## INSTRUCTION:
Print the data below line for line, without any changes, and leave out the pictures.

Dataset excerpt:
____________

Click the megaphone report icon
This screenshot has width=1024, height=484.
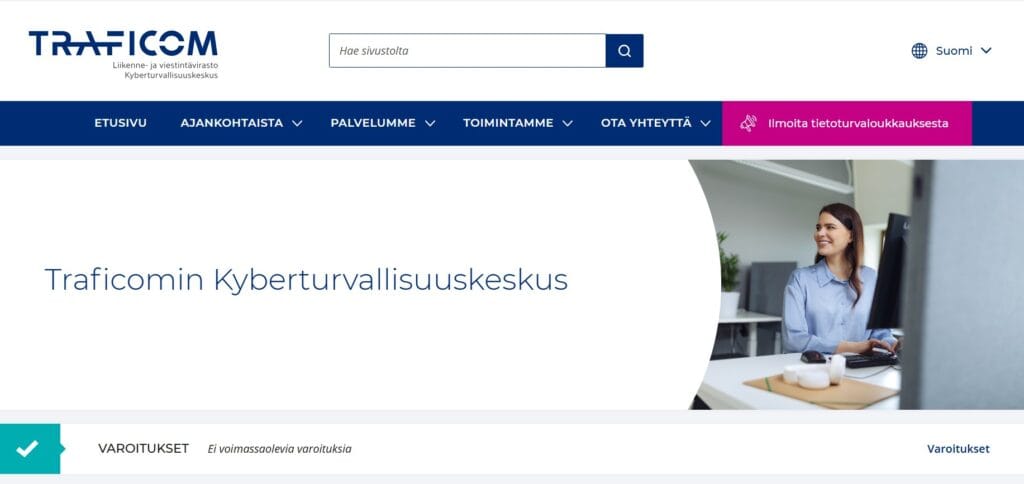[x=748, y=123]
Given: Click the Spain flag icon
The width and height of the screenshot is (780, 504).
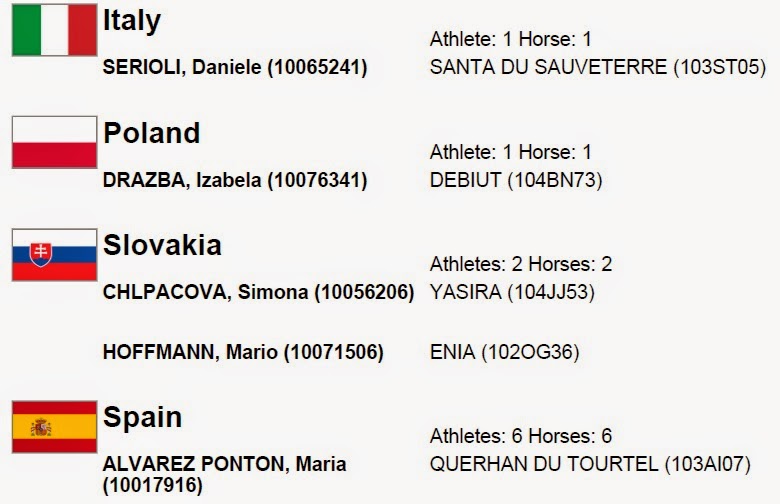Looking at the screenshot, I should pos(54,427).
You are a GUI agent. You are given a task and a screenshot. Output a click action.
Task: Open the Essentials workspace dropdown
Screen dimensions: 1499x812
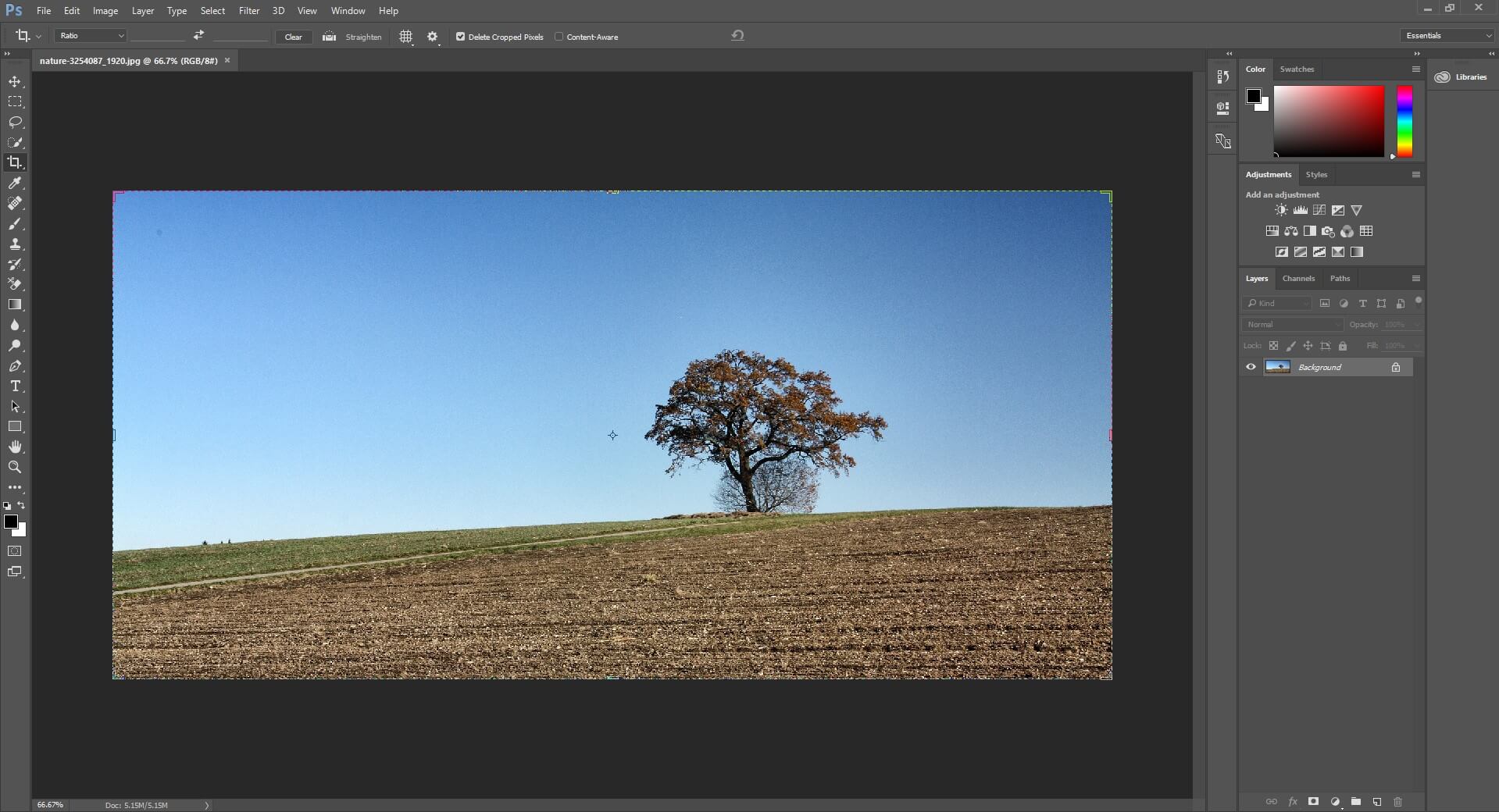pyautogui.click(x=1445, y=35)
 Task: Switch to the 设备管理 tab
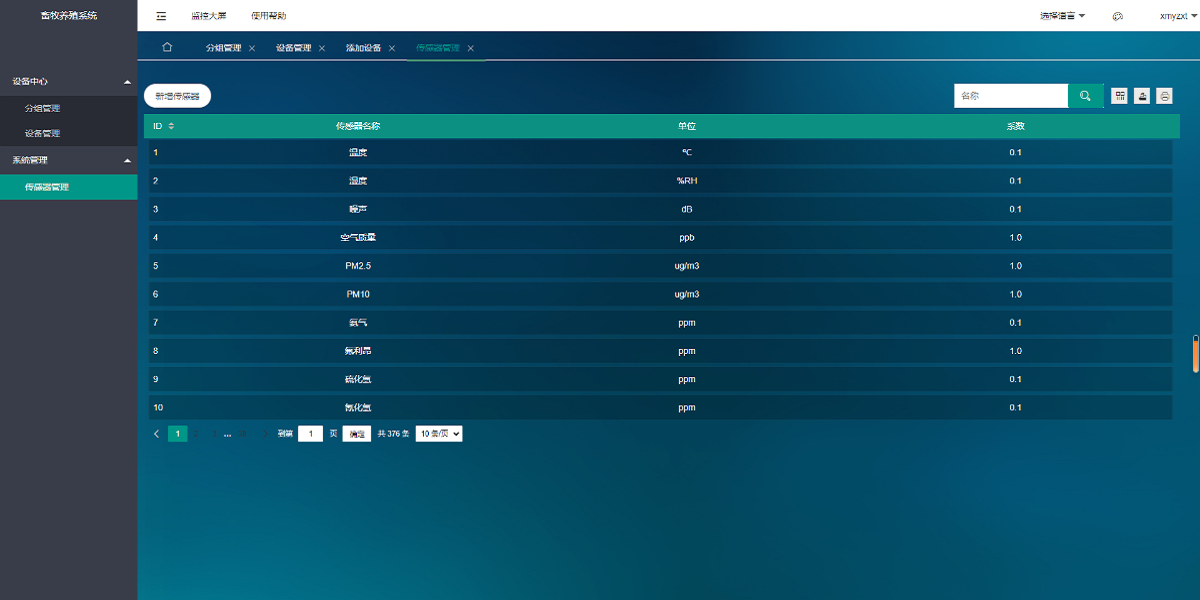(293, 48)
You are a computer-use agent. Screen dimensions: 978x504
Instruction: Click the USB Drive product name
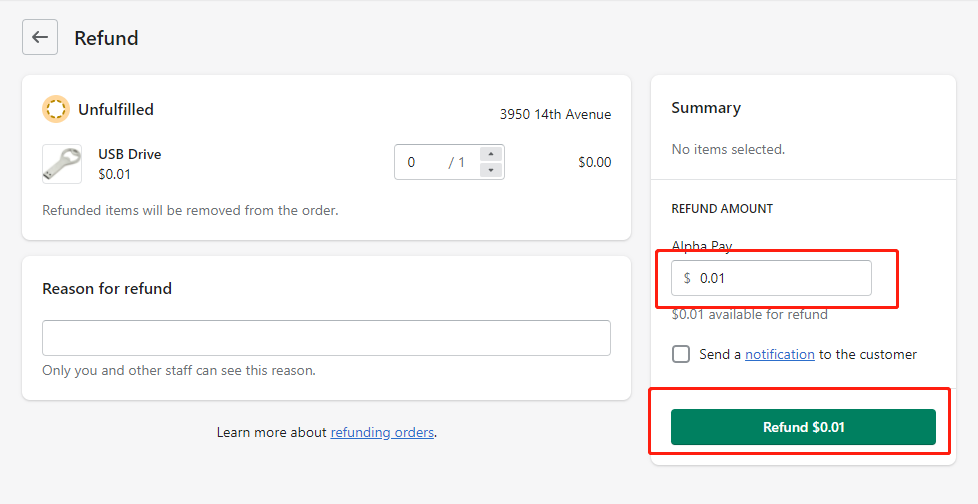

____________

## THE RESULT:
Click the megaphone report icon
This screenshot has width=1024, height=484.
[x=748, y=123]
Given: Click the Spain flag icon
The width and height of the screenshot is (780, 504).
Looking at the screenshot, I should pos(54,427).
You are a GUI agent. You are given a task and a screenshot. Output a click action.
Task: Open the Essentials workspace dropdown
Screen dimensions: 1499x812
pyautogui.click(x=1445, y=35)
 Task: Switch to the 设备管理 tab
(293, 48)
You are a computer-use agent. Screen dimensions: 978x504
Instruction: Click the USB Drive product name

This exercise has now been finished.